» Doel
Verander in de regels vanaf de regel met "This screenshot has width=616, height=758." tot en met het einde van de lijst "telephone number" in "phone number", en geef alleen die regels terug. Laat verder alles zoals het is.

>>>>

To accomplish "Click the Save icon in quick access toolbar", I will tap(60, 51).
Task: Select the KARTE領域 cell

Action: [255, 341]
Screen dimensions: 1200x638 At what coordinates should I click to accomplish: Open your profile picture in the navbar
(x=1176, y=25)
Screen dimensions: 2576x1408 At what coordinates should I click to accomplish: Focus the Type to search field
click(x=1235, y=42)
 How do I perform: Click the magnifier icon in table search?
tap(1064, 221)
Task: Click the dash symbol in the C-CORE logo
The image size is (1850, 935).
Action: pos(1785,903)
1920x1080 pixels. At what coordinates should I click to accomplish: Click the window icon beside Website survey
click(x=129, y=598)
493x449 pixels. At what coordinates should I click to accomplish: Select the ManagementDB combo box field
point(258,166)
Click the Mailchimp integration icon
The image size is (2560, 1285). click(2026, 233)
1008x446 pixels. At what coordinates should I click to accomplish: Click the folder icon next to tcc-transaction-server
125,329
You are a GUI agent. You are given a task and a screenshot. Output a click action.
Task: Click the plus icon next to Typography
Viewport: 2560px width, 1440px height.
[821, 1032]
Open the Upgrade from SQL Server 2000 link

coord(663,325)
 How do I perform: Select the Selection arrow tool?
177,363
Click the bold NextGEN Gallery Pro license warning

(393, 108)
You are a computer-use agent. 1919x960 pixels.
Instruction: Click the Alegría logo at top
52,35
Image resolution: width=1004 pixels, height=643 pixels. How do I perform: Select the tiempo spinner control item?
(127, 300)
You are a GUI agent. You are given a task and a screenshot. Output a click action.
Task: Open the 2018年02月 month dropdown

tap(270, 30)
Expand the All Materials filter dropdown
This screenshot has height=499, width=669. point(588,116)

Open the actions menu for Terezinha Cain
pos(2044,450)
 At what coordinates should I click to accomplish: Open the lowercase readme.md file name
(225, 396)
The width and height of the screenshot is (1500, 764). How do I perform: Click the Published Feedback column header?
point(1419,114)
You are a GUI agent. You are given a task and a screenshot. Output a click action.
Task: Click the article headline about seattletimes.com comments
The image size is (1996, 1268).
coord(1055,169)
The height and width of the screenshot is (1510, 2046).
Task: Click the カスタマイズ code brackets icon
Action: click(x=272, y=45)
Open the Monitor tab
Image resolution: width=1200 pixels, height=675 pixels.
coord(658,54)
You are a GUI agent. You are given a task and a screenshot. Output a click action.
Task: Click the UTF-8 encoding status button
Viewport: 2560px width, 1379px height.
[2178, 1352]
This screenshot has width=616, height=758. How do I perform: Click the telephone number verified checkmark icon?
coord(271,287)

<<<<

» Volledig antwoord
This screenshot has width=616, height=758. How do I perform: Click the phone number verified checkmark icon?
coord(271,287)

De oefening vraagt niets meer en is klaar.